Faber doet niet aan ingewikkeld, ze doet gewoon aan dom nabauwen van wat ze op verjaardagen in de kring heeft horen zeggen, zonder de moeite te nemen zich te verdiepen in de materie. Ze roept zonder enige scrupule dat er „natuurlijk een relatie tussen de mensen die binnenkomen en de woningnood” zit. Dat de belangrijkste schuld voor de woningnood ligt bij hele andere, strikt autochtone oorzaken zoals slecht politiek beleid (met dank aan Rutte I en II), de economische crisis die nog steeds doorwerkt in de woningbouw, en een verdunning van huishoudens door onder andere het grotere aantal gescheiden partners en andere alleenwonenden – dát wordt beschouwd als een onnodig ingewikkeld verhaal. En dat er feitelijk helemaal geen sprake is van een asielcrisis, weerhoudt Faber er niet van om er een uit te roepen. Want, zegt ze pruilend, zo voelt dat voor haar persoonlijk en als ze dan kijkt „in de maatschappij, dan hebben we gewoon een crisis”. Tja, als iets voor Faber zo voelt, dan is het echt. Intussen zegt ze halfslachtig sorry wanneer ze op de vingers wordt getikt voor racistische opmerkingen, zoals toen ze werd geconfronteerd met het noemen van de omvolkingstheorie. En toen ze keer op keer loog dat de dader van een steekpartij in Brabant een ‘Noord-Afrikaans uiterlijk’ had. Terwijl getuigen en politie allang hadden verklaard dat het om een witte zestigplusser ging, bleef Faber voor de camera’s zeggen dat „mijn tweet klopt”. Die grove, gevaarlijke leugen nam ze trouwens nooit helemaal terug. Dat hoefde ook niet, want het kwaad was allang geschied.
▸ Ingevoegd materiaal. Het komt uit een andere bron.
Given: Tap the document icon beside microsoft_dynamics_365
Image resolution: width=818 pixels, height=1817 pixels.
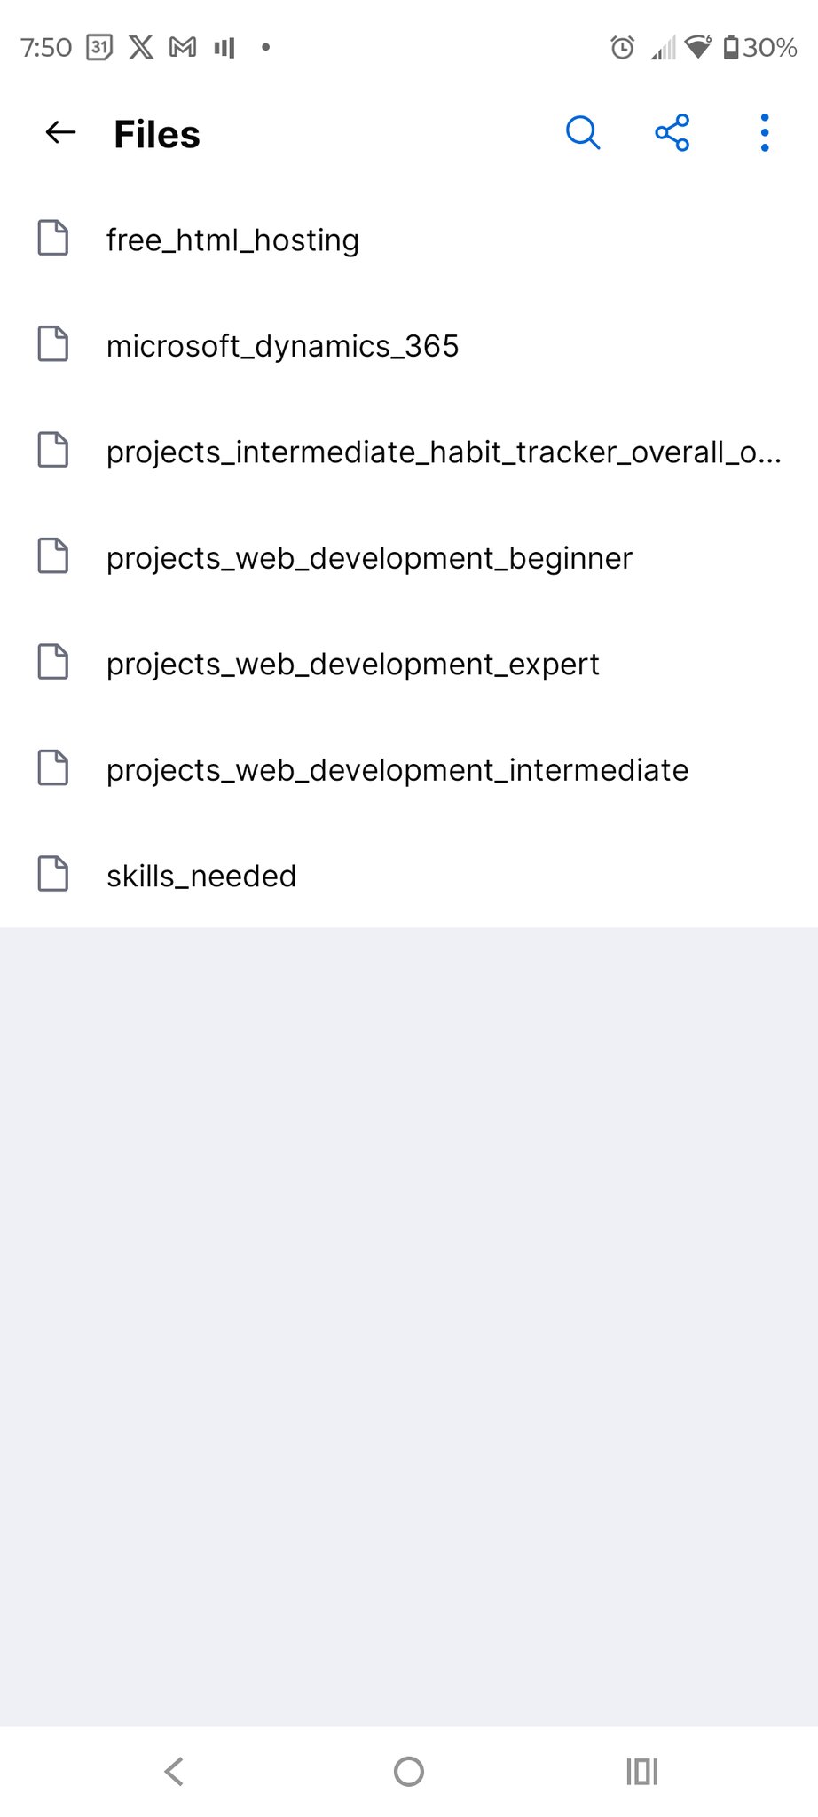Looking at the screenshot, I should pyautogui.click(x=53, y=344).
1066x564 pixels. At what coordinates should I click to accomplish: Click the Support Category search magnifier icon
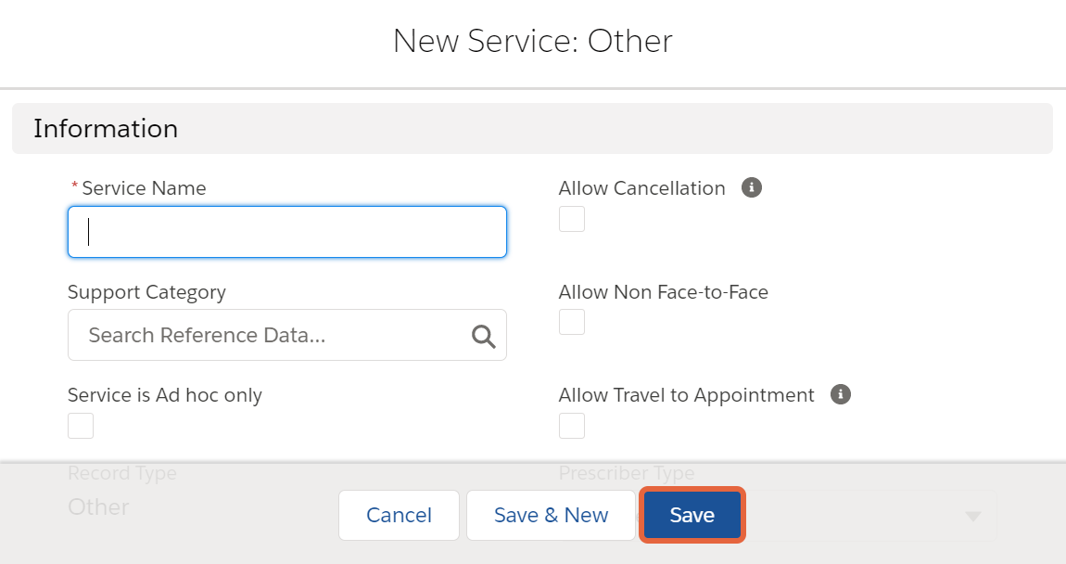click(483, 336)
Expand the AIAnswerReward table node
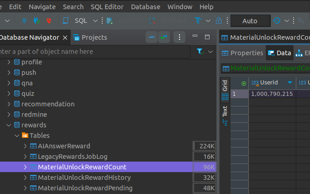Image resolution: width=310 pixels, height=194 pixels. point(25,146)
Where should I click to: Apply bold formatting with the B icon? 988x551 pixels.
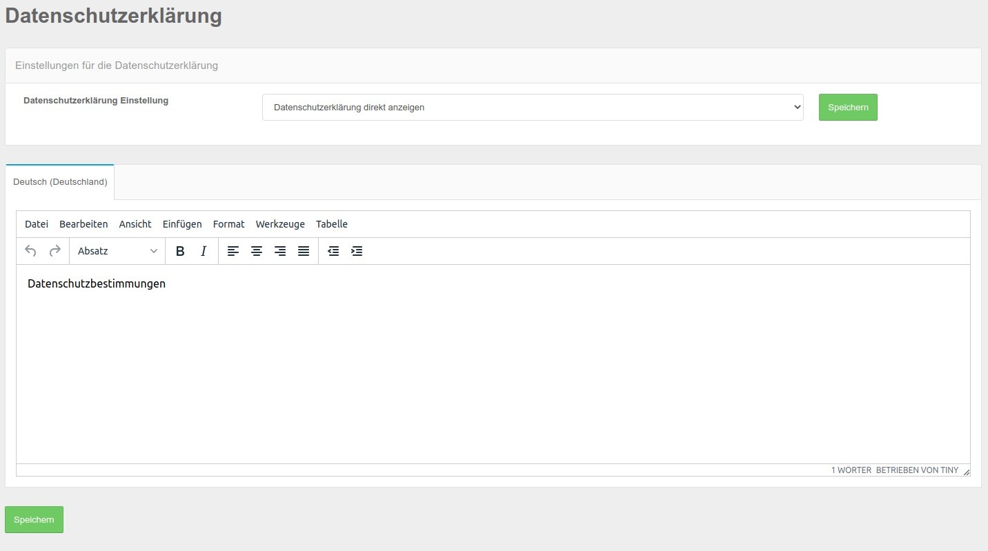pyautogui.click(x=179, y=251)
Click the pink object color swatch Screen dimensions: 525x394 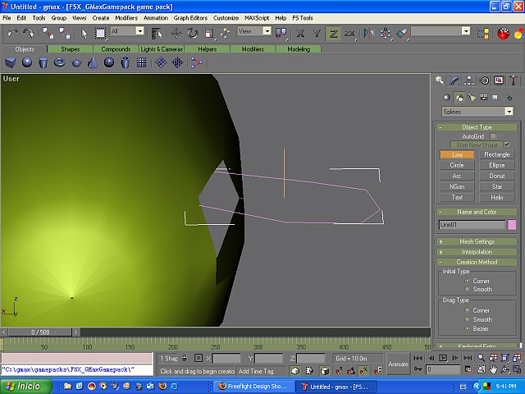click(x=512, y=224)
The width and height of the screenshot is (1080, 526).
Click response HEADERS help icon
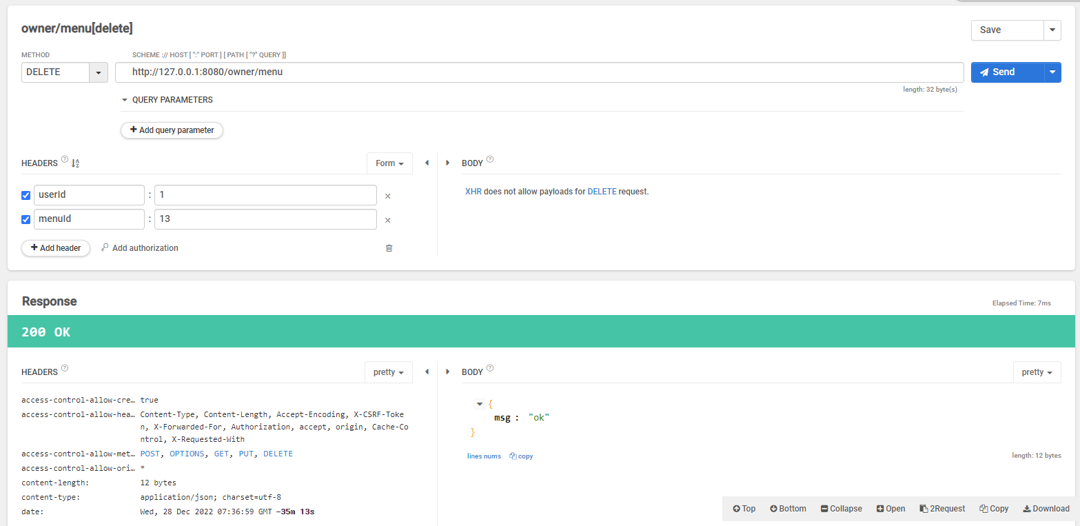65,369
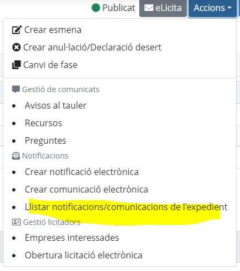This screenshot has height=271, width=240.
Task: Click the stacked pages icon for Canvi de fase
Action: coord(17,65)
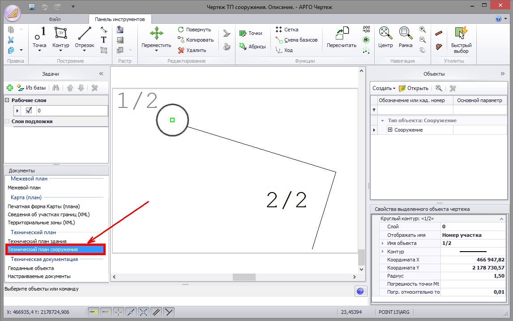Viewport: 513px width, 321px height.
Task: Click the green plus add-layer icon
Action: pos(10,88)
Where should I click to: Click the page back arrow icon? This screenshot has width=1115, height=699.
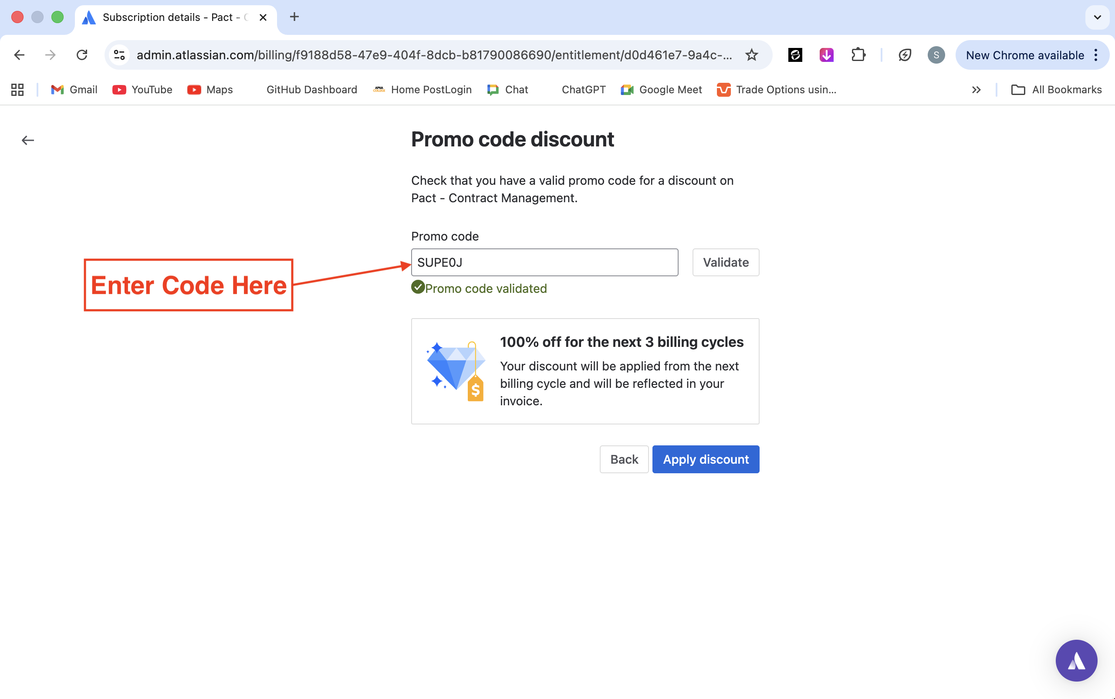point(28,140)
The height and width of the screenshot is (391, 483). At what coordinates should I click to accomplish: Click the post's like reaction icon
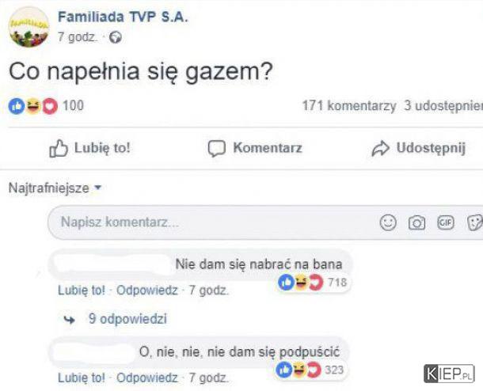[x=17, y=106]
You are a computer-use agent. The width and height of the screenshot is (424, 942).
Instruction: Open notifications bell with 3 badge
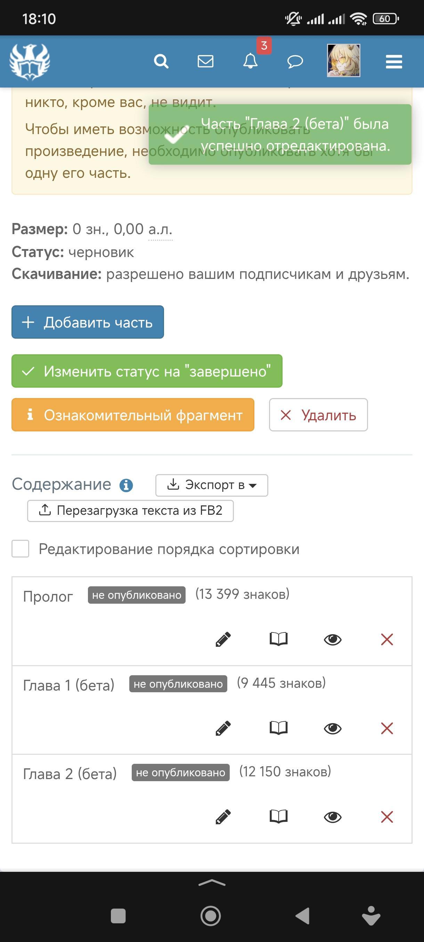251,61
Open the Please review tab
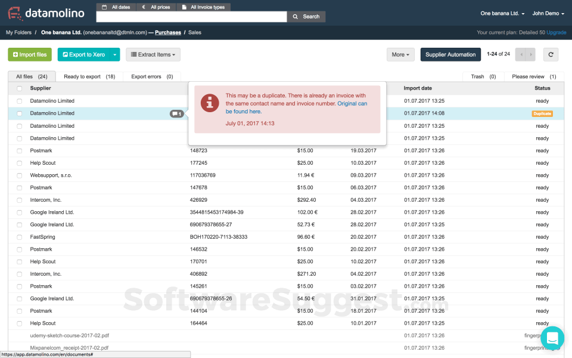 [x=534, y=76]
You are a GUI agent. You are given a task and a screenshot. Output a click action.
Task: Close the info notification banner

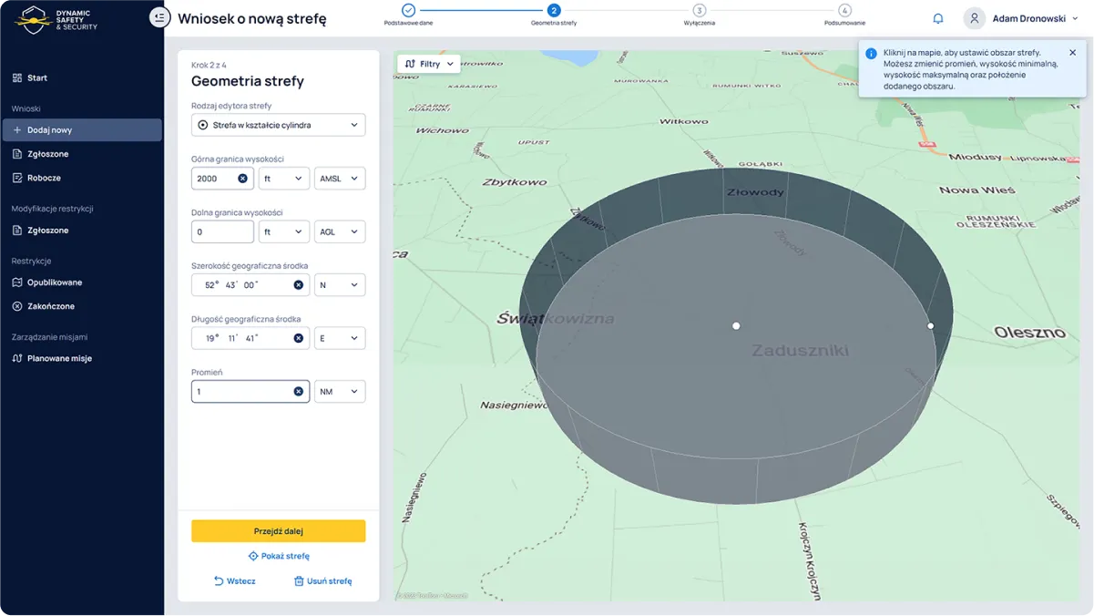tap(1072, 53)
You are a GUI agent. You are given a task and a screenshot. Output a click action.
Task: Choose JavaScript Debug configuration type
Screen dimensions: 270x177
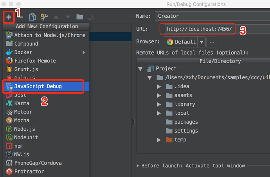coord(38,86)
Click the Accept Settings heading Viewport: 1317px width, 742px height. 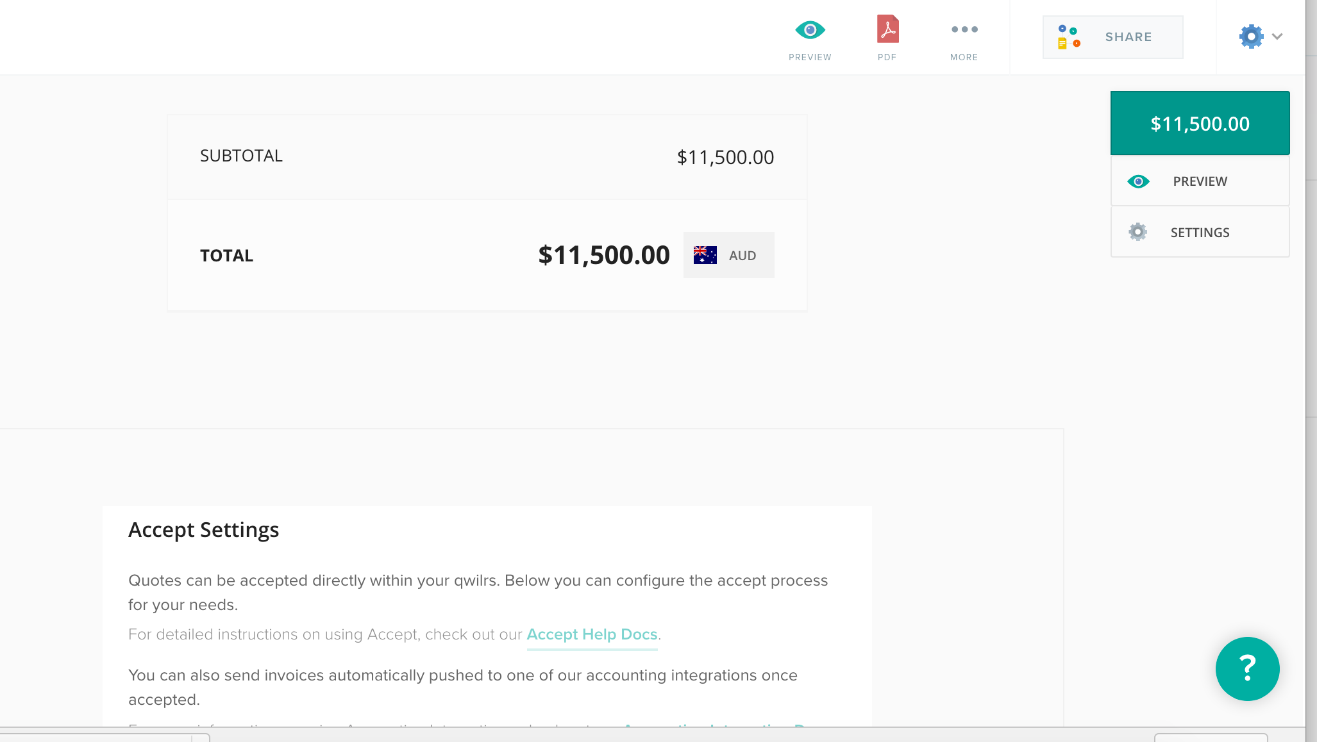pos(203,530)
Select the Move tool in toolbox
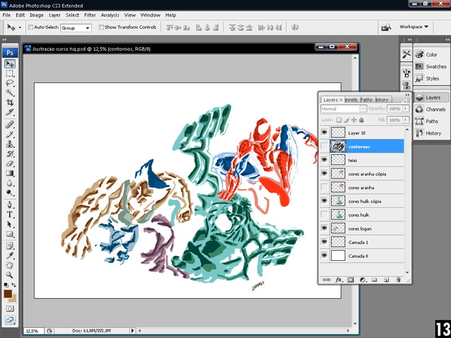The width and height of the screenshot is (451, 338). (10, 64)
Marjolein Faber doet me denken aan een slecht opgevoed kind. Een kind dat te veel ruimte heeft gekregen van haar ouders, omdat haar persoonlijke vrijheid het hoogste goed is. Wie mij persoonlijk kent, weet dat ik weinig dingen irritanter vind dan onopgevoede kinderen. Faber is wat dat betreft voor mij de belichaming van de perfecte storm: slecht opgevoed, intellectueel infantiel en – misschien juist daarom – opvallend egocentrisch. Als een kind dat een koekje uit de trommel steelt, en daarbij een kostbare vaas omgooit, kijkt ze verwonderd op als er een reprimande op volgt. ‘Ja, sorry hoor’, zegt Faber dan. ‘Ik wilde gewoon een koekje.’ Dat is voldoende argument voor de veroorzaakte schade, want wat zij wil, dat staat centraal. Een verwend kind verwacht dat het haar niet echt kwalijk wordt genomen.

De vraag is, hoe zo’n onbehouwen persoon zich ontwikkelt nu ze niet meer vanuit de oppositie kan stampvoeten, maar zelf aan de knoppen zit. Tot nu toe lijkt ze vooral verbaasd te zijn; het is allemaal toch niet zo eenvoudig als ze had gedacht. Ik schaamde me plaatsvervangend voor haar, toen ik de reactie van de andere EU-ministers in Luxemburg terug keek. Geconfronteerd met Fabers paradepaardje – een Nederlandse opt-out in het Europese migratiebeleid – keken de Europese bewindsvoerders verbaasd, sommigen lacherig, anderen streng. Wat een aanfluiting van een minister – je hoorde het ze bijna denken.

Ooit, in een niet eens zo ver verleden, rekenden we erop dat onze ministers van niet minder dan onberispelijk gedrag waren. Inmiddels zijn we verworden tot een land dat van onze vertegenwoordigers niet méér verwacht dan dat ze onze ruwste driften weerspiegelen. Ze zijn als heiligverklaarde kinderen, die overal mee wegkomen. Het komt misschien omdat we in hen zien wat we stiekem zelf zouden willen doen: egoïstisch zijn, onnadenkend rondwandelen in een versimpelde versie van de wereld, en vooral: doen wat we willen, zonder ervoor verantwoordelijk gesteld te worden. We zijn dan als land niet minder infantiel dan de mensen die namens ons in de regering zitten.

Karin Amatmoekrim is schrijver en letterkundige.